A particle is confined in a one-dimensional infinite potential well of width L. The ground state energy of the particle is given by the equation E₀ = (h²π²)/(8mL²), where h is the Planck's constant and m is the mass of the particle.

a) Calculate the de Broglie wavelength (λ) associated with the ground state energy of the particle in terms of L.

b) Consider that the particle is in its ground state and is observed at time t = 0. Determine the probability density function (P(x)) for finding the particle at a position x within the well.

c) The particle is then projected onto an excited state represented by the wavefunction Ψ(x,t) = Asin(3πx/L)exp(-iE₁t/ℏ), where A is a constant, E₁ is the energy associated with the excited state, and ℏ is the reduced Planck's constant. Calculate the expectation value of position (x) for this excited state.

d) Discuss the physical interpretation of the expectation value of position for the excited state.

Answer:

a) The de Broglie wavelength (λ) associated with the ground state energy of the particle can be calculated using the de Broglie relation: λ = h / p, where p is the momentum of the particle.

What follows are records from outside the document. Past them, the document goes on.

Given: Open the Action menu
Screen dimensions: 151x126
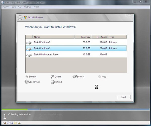Looking at the screenshot, I should pyautogui.click(x=6, y=7).
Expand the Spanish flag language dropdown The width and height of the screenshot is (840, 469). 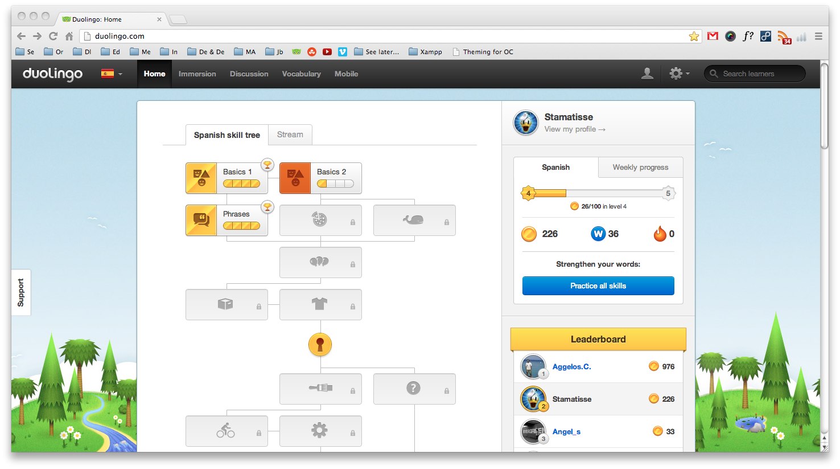112,74
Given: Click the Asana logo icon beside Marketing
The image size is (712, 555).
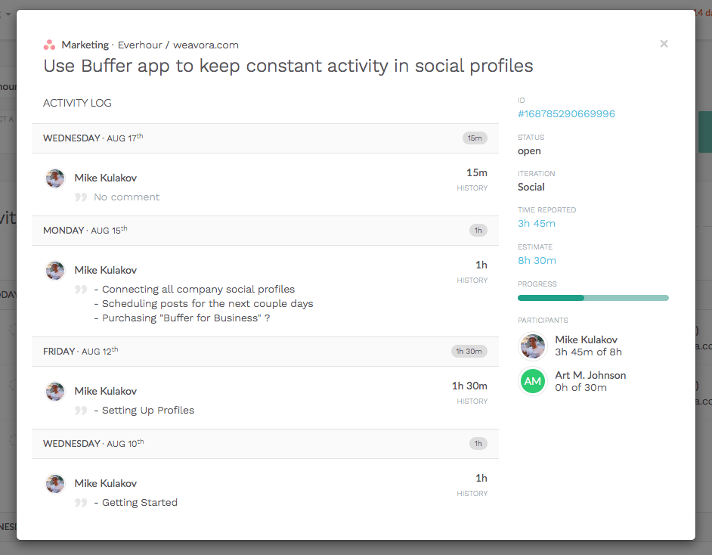Looking at the screenshot, I should point(49,45).
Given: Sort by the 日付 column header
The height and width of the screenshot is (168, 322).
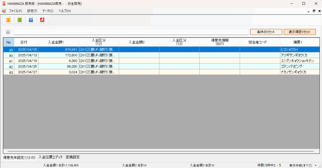Looking at the screenshot, I should click(24, 42).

In the ground state, the momentum of the particle can be determined using the equation p = √(2mE₀), where E₀ is the ground state energy.

Substituting the given values in the equation above, we have:

p = √(2mE₀) = √(2m * (h²π²)/(8mL²)) = √(h²π²/4mL²) = hπ/(2mL)

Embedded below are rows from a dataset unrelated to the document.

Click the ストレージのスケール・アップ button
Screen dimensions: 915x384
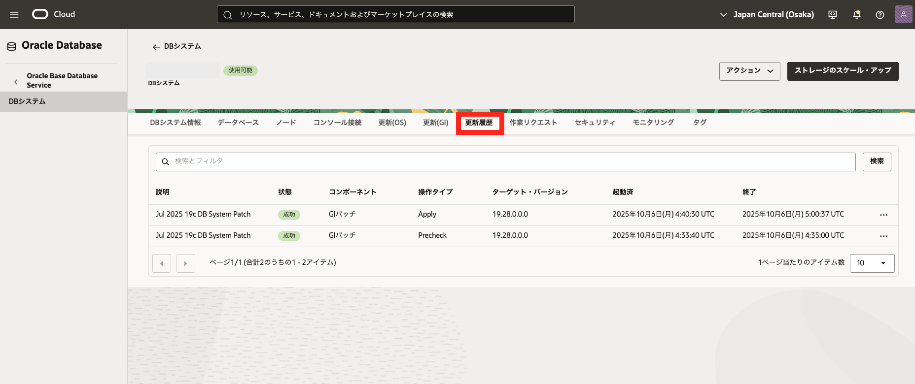coord(843,71)
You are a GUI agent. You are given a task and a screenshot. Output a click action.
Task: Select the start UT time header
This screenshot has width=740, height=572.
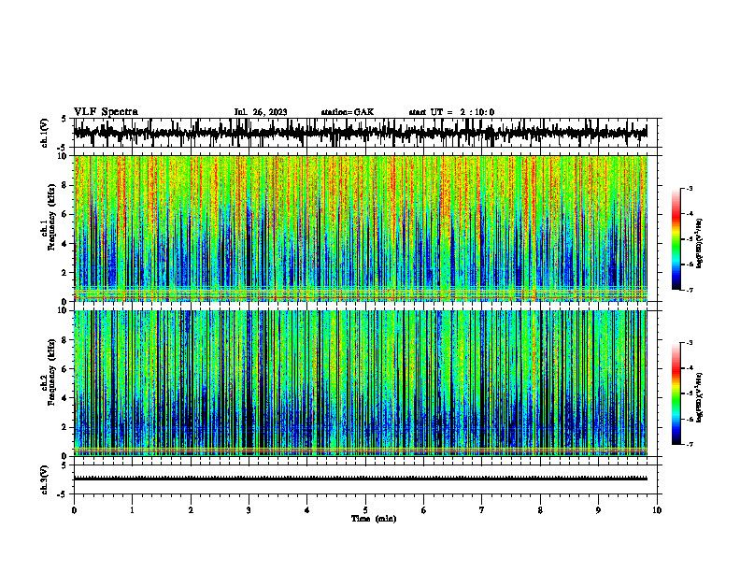coord(451,112)
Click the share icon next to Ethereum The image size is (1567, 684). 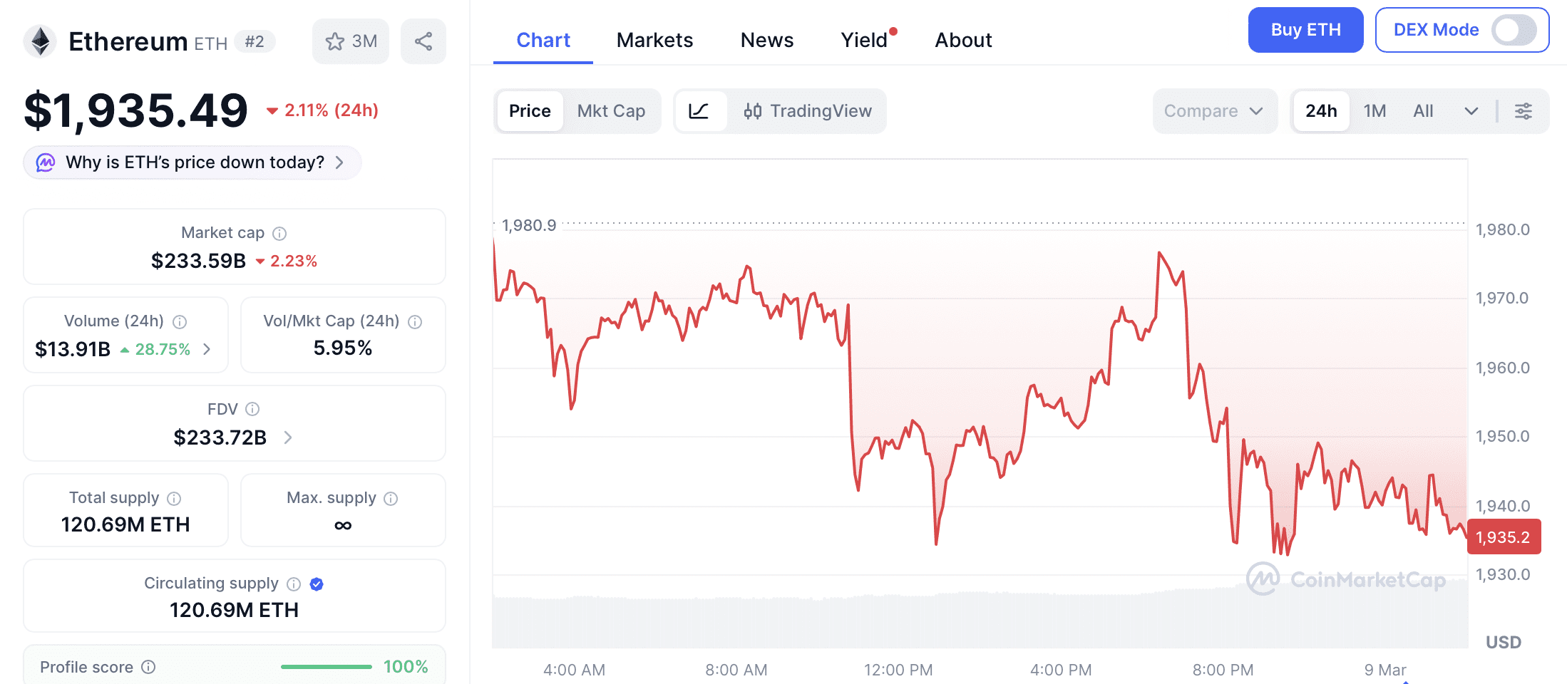pos(423,41)
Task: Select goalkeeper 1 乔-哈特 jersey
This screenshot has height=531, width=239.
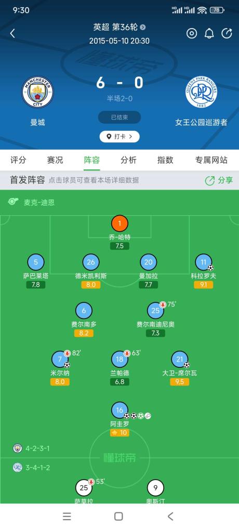Action: (120, 223)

Now, using the de Broglie relation, we can calculate the de Broglie wavelength:

λ = h / p = (h / (hπ/(2mL))) = 2mL / π

Therefore, the de Broglie wavelength (λ) associated with the ground state energy of the particle is given by λ = 2mL / π.

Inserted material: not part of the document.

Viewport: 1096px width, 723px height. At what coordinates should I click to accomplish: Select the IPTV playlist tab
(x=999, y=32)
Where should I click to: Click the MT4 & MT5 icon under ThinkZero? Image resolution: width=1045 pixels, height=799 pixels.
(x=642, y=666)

b) The probability density function (P(x)) for finding the particle at a position x within the well can be determined using the wavefunction Ψ(x,t) associated with the ground state.

The ground state wavefunction, Ψ(x,t), is given by Ψ₀(x,t) = √(2/L) * sin((πx)/L) * e^(-iE₀t/ℏ), where E₀ is the ground state energy.

To calculate the probability density function, we need to find the square modulus of the wavefunction: |Ψ₀(x,t)|² = |√(2/L) * sin((πx)/L) * e^(-iE₀t/ℏ)|²

Simplifying the equation above, we have:

|Ψ₀(x,t)|² = (2/L) * sin²((πx)/L)

Therefore, the probability density function (P(x)) for finding the particle at a position x within the well is given by P(x) = (2/L) * sin²((πx)/L).

c) The expectation value of position (x) for the excited state can be determined using the given wavefunction Ψ(x,t) = Asin(3πx/L)exp(-iE₁t/ℏ).

The expectation value of position is calculated using the equation: ⟨x⟩ = ∫x|Ψ(x,t)|² dx, where |Ψ(x,t)|² is the square modulus of the wavefunction.

Substituting the given wavefunction, we have:

⟨x⟩ = ∫x|Ψ(x,t)|² dx = ∫x|Asin(3πx/L)exp(-iE₁t/ℏ)|² dx

Expanding the equation above, we have:

⟨x⟩ = ∫x|(A * sin(3πx/L) * exp(-iE₁t/ℏ))|² dx = ∫x|A|² * sin²(3πx/L) * dx = |A|² * ∫x sin²(3πx/L) dx

Using the trigonometric identity sin²θ = (1/2) * (1 - cos(2θ)), we can simplify the equation as follows:

⟨x⟩ = |A|² * ∫x (1/2) * (1 - cos(2(3πx/L))) dx = |A|² * 1/2 * ∫x (1 - cos(6πx/L)) dx = |A|² * 1/2 * [x - (L/(6π)) * sin(6πx/L)] | from 0 to L = |A|² * 1/2 * [(L - (L/(6π)) * sin(6π)) - (0 - (0/(6π)) * sin(0))] = |A|² * 1/2 * (L - (L/(6π)) * sin(6π))

Since sin(6π) = 0, the equation simplifies to:

⟨x⟩ = |A|² * 1/2 * L

Therefore, the expectation value of position (x) for the excited state is given by ⟨x⟩ = |A|² * 1/2 * L.

d) The physical interpretation of the expectation value of position for the excited state is that it represents the average position at which the particle is most likely to be found when it is in the excited state. In other words, it indicates the most probable location of the particle within the potential well when it exists in the excited state.